What you should do ::
Repeat the lines of the data that follow, please, starting at the first and stopping after the one with "Click the Completed".
Extracted information below:
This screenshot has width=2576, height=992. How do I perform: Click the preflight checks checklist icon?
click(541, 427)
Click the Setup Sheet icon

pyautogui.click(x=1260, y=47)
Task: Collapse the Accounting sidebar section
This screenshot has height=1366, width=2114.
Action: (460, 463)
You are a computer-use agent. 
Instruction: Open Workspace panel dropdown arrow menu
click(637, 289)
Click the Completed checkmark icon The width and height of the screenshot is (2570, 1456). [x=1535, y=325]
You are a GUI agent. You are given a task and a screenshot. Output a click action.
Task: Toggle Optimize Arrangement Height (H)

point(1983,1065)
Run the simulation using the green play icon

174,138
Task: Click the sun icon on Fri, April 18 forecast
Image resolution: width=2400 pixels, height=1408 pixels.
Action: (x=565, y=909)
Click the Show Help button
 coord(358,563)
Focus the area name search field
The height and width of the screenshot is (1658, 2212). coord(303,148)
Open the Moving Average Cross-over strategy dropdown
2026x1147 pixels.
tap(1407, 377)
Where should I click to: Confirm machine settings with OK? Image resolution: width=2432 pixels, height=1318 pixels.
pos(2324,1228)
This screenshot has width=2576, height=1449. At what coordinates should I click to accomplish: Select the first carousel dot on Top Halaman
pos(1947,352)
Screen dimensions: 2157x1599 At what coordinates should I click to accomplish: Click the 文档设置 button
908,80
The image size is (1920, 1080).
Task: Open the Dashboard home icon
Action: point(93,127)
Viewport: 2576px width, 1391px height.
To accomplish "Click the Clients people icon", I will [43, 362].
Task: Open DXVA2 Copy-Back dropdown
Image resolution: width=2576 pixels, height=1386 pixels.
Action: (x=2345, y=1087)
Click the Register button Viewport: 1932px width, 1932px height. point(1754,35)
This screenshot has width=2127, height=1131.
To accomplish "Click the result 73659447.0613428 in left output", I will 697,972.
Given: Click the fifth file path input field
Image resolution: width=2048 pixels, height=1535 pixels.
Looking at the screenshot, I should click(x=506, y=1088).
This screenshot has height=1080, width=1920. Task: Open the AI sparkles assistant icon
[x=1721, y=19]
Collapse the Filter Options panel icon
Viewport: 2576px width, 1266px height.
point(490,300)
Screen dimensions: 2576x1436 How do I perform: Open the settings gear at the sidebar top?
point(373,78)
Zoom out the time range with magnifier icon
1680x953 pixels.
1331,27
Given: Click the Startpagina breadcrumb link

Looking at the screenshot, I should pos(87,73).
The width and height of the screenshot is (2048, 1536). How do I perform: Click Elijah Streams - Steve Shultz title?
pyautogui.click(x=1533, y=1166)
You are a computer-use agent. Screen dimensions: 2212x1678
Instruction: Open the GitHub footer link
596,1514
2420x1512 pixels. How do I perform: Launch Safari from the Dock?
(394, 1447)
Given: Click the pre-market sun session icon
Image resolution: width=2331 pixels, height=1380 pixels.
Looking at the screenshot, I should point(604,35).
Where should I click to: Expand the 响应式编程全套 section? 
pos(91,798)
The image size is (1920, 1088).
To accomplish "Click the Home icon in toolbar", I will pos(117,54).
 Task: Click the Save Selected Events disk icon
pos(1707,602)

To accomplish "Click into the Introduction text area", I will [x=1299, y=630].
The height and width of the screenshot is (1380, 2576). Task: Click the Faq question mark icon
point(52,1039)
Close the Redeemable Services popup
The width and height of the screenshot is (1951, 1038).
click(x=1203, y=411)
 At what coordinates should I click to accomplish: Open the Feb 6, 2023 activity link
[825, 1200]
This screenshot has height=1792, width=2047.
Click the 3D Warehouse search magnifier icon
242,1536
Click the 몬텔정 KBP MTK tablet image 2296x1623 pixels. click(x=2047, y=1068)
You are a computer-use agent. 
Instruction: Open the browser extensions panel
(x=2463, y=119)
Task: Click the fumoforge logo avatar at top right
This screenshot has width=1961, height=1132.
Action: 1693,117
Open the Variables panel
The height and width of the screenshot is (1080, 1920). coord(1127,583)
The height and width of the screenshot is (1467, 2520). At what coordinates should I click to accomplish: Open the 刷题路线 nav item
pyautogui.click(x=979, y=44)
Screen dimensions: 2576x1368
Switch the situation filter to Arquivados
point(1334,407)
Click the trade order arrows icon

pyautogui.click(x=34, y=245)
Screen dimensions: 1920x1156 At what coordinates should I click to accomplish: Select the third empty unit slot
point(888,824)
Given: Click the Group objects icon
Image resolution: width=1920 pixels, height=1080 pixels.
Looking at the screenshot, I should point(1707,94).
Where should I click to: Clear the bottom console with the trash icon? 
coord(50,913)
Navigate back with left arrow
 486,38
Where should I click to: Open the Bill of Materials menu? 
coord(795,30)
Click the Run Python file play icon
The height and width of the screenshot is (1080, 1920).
End of Extracted information.
Result below ::
This screenshot has width=2576, height=992. How do I perform: Click the preflight checks checklist icon?
click(541, 427)
Click the Setup Sheet icon

pyautogui.click(x=1260, y=47)
Task: Collapse the Accounting sidebar section
This screenshot has height=1366, width=2114.
Action: (460, 463)
You are a computer-use agent. 
Instruction: Open Workspace panel dropdown arrow menu
click(637, 289)
Click the Completed checkmark icon The width and height of the screenshot is (2570, 1456). [x=1535, y=325]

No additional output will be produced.